— Records provided —

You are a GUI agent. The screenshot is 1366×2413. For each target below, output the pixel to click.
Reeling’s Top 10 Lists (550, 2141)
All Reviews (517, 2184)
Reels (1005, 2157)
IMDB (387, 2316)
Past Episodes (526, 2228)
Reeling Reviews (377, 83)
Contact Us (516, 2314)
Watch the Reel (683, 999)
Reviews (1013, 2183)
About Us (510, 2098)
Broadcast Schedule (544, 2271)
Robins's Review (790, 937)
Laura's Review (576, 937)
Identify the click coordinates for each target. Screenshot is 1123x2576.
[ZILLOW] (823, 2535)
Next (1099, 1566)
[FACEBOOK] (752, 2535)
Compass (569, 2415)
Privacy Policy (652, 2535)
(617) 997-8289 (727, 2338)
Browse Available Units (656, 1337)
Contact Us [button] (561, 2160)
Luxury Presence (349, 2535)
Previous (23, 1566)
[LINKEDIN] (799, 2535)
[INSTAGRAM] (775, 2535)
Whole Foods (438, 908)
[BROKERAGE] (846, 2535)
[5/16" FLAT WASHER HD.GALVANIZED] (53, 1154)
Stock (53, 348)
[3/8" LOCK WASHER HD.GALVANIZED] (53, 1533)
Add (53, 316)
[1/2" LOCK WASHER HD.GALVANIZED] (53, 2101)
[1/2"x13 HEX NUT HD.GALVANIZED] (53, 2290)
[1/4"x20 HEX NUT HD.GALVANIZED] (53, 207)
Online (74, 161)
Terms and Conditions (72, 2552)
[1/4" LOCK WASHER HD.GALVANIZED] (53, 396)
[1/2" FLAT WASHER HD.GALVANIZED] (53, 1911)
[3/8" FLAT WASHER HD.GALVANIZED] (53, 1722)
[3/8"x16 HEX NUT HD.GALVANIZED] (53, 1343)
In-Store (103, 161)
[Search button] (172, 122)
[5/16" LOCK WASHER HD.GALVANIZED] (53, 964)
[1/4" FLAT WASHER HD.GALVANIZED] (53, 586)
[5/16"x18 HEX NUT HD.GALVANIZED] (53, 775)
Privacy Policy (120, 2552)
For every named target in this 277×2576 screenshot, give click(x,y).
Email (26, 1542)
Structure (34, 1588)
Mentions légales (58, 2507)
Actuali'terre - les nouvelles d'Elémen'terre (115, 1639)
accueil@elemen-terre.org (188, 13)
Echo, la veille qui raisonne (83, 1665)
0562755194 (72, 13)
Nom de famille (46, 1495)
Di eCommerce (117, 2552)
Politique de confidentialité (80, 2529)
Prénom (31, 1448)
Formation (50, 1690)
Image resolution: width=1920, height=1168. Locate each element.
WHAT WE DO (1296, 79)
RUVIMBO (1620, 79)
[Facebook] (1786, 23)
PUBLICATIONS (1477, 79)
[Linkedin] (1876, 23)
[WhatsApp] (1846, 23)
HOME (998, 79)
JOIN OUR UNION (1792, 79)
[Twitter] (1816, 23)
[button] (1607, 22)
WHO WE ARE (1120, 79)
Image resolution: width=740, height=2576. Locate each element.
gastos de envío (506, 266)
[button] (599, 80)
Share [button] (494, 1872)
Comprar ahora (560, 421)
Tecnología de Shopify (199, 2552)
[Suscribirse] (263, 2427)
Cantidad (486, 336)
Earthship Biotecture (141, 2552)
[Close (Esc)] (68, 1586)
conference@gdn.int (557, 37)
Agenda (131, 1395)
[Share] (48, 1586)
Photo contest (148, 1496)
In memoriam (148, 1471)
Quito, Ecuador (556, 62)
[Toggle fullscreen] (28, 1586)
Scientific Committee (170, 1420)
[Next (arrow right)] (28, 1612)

— Goal of the exercise —
Count lines, not occurrences. State how many lines of the entries contain the word "FLAT", and add nothing.

— Problem solution —
4